Tal Niv
Haaretz (Analysis)
November 8, 2012 - 1:00am
http://www.haaretz.com/weekend/tal-niv/snapshot-palestinian-girl-interrupted.pre...


 

Everything is inverted in this sad, wrenching photograph by AP’s Majdi Mohammed, taken November 2. Inverted, because it is not possible to know whether the small, brazen, bold, desperate fist, held fearlessly and on the brink of mortal threat by the daughter of the Palestinian activist Nariman Tamimi, marks the moment in which a freedom fighter is forged and steeled, or the moment in which this girl is vanquished.

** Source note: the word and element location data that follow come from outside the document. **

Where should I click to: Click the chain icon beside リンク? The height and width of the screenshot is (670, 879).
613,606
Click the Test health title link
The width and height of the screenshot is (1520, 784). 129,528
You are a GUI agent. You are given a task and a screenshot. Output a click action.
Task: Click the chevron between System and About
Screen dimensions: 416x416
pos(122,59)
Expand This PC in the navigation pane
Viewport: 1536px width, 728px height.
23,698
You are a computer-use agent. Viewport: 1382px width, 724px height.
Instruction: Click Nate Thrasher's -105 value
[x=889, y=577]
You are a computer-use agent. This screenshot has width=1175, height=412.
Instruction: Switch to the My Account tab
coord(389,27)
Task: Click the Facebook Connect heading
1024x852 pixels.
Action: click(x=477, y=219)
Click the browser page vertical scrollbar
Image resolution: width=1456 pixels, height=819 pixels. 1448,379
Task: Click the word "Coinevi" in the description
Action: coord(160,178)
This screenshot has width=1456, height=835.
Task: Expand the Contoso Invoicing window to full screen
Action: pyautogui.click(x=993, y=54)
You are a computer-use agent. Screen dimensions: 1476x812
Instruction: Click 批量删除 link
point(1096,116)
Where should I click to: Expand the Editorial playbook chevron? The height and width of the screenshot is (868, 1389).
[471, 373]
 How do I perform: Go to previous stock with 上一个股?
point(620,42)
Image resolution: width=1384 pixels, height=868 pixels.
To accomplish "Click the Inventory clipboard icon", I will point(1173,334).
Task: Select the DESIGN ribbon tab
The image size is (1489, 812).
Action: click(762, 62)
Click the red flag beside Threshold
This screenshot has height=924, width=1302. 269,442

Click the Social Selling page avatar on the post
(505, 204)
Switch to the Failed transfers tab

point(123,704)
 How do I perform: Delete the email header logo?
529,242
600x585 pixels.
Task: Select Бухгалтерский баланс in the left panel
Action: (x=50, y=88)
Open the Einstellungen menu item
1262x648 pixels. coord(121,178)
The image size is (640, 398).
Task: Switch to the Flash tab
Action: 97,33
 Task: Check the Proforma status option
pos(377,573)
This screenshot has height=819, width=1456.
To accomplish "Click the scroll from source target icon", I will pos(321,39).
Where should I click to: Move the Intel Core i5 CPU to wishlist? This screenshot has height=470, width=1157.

Is this a trigger moment in her life, generating the self-image of a person who stands up for what she believes in, even in the face of an army? Or is it a moment of incalculable self-risk such as should not be foisted on children, and which deprives adults of their role as protectors?

Is it to her benefit to struggle like everyone else, or more than others, her bravery living up to her mother’s standards? Or is it dangerous and reckless, an attempt to twist reality, to approach the soldier and raise a fist at him? To position herself opposite this young, bespectacled soldier, whose face is freckled and blotched with red and not in attack mode, to confront him below his outstretched arm?

The girl has thick, lovely yellow hair; a toy-like truck with a yellow tarpaulin is parked, down the road; and the fallow field is November-yellow. The yellow is almost too yellow. A camera dangles from the neck of a Palestinian next to the truck, watching the event unfold. The girl wears the same top she wore on August 24, when her mother was arrested before her eyes and the soldiers split into two groups, one holding her and her cousin, the others seizing her mother. There were plenty of photographers there that day. As a soldier held her with her arms pulled behind her back, she threw her head spasmodically from side to side and forward and back in urgent despair and with piteous, infantile crying, shouting and begging for her mother; until, finally, another soldier, unnerved by the wailing, which apparently set an inner clock within him ticking, shouted, “Hey, load the mother already” - though more as a way of trying to speed things up than deliberately choosing a verb inappropriate for human beings. After the door of the Jeep in which her mother was “loaded” had closed, the girl broke loose and ran down the road and kept running, and did not stop running.

For more than three years the residents of Nabi Saleh, a West Bank village near Ramallah, have been protesting, with processions and demonstrations, against the takeover of their well and land by the Halamish settlement. For more than three years the army and the military-justice authorities have been occupied in suppressing the protest and punishing the protesters under military law. But in August, when her mother was arrested, the golden-haired girl from the Tamimi family drew media attention when she was photographed by Oren Ziv ‏(Activestills‏) as soldiers held her. The image, which was posted on the Facebook page “We are all against the extreme left,” spawned ugly responses from those who hate Arabs and who hate people. At first they thought she was not an Arab because of her blonde hair, but even when they thought she was a despicable leftist worthy only of contempt, they could see she was only a little girl. This did not stop them from urging monstrous tortures to liquidate her, and there are no reports to suggest that any of them, including women who wished her similar miseries, were arrested for making threats.

Two months later, the demonstrations are continuing - because they cannot end until there is an agreement and the settlements are evacuated - and a Palestinian photographer now captures her determined back and raised arm. As such, he focuses on the symbolic aspect of her action, which fills the space between her clenched fist and the soldier’s outstretched arm. Because she is not crying here, is not passive, a complexity arises - notably in comparison to the images of masked, stone-throwing youths who appear time and again in photographs taken by Israelis in the territories.

This is a disturbing image, because she is a girl, only a girl. It is an interesting image, morally complex, and also a beautiful one, because her head is lovely and the soldier is intriguing. Above all, it poses an ongoing question: How can it be that such a little girl stands at such close range to a soldier, and can we feel calm about it, even when it is clear that he is not hitting her? Will calm ever be an option?

And then lines leap to mind whose message had always seemed extraordinarily pertinent - lines written by Israel’s unofficial poet laureate, Yehuda Amichai, in memory of his commander in the 1948 War of Independence, who was killed in a Gazan village - but whose message now, in the case of the girl from the Tamimi family, seems to be nullified. Will it ever be possible to read them to her and to the soldier? Do not forget, Amichai wrote ‏(in the translation by Barbara and Benjamin Harshav‏), “Even a fist was once an open palm with fingers.”